Written instruction - Name every actor the article on the film Double Exposure lists as starring in it.

Quoted passage -
+ + + + +

Double Exposure is a 1982 American horror film written and directed by William Byron Hillman, co-produced by Michael Callan, and starring Callan, Joanna Pettet, James Stacy, and Seymour Cassel. It is a loose remake of the 1974 film The Photographer, which was also written and directed by Hillman, produced by Deming, and starring Callan. The film follows a photographer who starts to experience dreams in which he murders the models he photographs.

Cast

Production
The film was shot in early 1981. According to Cleavon Little, "all the actors got points in the project instead of real big salaries."

Release
Double Exposure was given a regional limited release, opening in Indiana on September 3, 1982.

Critical response
Lee Pfeiffer of Cinema Retro called the film "generally engrossing and well-made", though he wrote that the film's "ending veers into cliched 'woman in jeopardy' territory and the final few frames of the movie, in which the killer is unveiled, boasts some fine acting but disintegrates into a confusing and frustrating scenario in the last hectic seconds."

+ + + + +

Supplied entries -
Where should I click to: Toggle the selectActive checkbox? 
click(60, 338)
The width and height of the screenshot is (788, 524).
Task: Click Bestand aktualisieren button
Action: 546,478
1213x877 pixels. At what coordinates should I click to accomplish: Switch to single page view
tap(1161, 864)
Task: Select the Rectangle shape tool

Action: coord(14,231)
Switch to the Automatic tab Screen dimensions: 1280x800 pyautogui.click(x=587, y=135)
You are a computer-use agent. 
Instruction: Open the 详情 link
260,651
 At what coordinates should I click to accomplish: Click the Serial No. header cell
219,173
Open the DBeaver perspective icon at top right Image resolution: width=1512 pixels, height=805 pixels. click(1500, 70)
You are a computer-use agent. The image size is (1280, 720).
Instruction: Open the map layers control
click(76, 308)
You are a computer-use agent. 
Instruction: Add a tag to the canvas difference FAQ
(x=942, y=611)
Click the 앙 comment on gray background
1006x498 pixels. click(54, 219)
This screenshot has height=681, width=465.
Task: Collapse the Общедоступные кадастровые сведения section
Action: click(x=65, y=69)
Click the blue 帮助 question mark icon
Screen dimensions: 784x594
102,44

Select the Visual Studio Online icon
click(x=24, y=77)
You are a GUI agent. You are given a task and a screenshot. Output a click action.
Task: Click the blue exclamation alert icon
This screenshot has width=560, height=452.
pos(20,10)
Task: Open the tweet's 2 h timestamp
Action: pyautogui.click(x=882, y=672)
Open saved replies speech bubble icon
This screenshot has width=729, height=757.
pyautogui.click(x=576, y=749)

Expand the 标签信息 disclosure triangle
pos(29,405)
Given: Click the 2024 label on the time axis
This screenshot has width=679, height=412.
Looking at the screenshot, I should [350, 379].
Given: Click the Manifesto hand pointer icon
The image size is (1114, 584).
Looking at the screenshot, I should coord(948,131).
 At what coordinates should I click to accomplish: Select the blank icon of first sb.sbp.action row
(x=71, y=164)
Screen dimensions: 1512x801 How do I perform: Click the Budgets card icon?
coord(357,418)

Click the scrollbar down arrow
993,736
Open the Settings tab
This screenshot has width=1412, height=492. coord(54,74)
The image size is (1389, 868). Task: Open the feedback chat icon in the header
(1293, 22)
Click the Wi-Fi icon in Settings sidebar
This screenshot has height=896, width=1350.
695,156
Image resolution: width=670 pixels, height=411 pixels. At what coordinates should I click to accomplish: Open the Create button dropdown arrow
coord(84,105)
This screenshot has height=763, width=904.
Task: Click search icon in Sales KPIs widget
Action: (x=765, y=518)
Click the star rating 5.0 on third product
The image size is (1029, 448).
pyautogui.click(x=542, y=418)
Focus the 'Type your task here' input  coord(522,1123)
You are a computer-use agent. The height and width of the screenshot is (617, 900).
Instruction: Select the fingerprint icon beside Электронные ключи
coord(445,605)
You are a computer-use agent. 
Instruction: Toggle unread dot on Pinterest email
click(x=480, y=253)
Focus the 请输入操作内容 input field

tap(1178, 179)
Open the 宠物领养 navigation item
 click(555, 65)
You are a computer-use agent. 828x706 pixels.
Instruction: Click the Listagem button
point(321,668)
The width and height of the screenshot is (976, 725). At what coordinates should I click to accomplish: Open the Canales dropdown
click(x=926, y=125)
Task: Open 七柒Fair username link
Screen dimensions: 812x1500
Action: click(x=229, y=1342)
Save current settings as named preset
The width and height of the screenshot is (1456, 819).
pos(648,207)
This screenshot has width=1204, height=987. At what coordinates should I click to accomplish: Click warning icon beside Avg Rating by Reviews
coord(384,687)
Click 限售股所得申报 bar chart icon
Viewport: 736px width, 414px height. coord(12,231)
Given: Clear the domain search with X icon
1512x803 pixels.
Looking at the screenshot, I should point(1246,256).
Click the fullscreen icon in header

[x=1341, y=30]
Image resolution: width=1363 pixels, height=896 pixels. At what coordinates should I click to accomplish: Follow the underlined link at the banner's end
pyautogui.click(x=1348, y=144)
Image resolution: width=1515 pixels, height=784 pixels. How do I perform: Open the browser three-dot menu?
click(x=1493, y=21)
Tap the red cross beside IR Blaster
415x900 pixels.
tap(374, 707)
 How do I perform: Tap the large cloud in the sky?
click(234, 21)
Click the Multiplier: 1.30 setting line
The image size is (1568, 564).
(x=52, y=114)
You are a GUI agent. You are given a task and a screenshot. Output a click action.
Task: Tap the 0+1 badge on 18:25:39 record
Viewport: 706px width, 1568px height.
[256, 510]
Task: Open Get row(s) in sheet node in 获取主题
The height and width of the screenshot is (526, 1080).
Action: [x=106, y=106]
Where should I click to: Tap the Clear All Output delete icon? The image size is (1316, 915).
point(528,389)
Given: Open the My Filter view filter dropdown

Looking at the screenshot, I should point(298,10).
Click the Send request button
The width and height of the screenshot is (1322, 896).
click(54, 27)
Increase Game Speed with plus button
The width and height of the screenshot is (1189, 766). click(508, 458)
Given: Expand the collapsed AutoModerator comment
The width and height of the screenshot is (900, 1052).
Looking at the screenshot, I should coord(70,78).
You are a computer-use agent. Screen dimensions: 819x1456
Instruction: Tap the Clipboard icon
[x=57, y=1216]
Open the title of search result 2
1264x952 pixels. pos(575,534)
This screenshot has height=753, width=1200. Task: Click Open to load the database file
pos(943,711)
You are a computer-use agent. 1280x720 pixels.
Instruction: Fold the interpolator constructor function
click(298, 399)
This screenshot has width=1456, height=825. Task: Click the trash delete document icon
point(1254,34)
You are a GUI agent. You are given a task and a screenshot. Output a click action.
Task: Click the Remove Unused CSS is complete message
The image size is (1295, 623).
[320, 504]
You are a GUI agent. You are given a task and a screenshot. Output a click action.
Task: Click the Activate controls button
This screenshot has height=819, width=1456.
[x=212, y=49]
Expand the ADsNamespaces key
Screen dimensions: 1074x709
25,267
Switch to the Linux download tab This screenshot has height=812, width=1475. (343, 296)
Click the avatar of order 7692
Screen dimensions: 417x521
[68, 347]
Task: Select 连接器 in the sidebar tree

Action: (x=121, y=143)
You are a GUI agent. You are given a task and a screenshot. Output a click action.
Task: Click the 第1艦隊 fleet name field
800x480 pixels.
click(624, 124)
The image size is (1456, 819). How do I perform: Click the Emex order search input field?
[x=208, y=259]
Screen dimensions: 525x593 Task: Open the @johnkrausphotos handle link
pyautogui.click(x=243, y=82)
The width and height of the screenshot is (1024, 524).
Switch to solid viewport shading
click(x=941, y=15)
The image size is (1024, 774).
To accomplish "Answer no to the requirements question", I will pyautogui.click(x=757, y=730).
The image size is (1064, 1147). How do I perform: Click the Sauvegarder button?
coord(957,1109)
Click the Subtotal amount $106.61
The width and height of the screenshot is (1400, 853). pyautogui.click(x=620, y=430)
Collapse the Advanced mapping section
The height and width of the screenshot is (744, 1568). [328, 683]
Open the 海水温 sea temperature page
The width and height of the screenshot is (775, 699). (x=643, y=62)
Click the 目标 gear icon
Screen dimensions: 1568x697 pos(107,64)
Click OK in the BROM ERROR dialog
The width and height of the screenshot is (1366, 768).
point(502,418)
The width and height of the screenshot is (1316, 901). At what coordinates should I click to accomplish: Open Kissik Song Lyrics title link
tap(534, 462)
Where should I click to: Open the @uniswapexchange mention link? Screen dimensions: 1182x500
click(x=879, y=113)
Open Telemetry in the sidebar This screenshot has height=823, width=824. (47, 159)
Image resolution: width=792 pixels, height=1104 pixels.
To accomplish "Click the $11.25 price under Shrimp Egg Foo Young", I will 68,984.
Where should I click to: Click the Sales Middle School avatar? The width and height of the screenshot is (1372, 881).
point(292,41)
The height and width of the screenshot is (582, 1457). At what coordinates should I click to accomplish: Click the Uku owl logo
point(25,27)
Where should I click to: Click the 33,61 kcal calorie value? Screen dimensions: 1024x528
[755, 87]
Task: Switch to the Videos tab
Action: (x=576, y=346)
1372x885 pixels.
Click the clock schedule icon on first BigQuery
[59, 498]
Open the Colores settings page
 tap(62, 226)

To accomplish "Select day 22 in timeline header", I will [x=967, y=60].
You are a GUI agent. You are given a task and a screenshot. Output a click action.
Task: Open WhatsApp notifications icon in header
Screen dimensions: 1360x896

+ + + + +

Exercise result - Michael Callan, Joanna Pettet, James Stacy, Seymour Cassel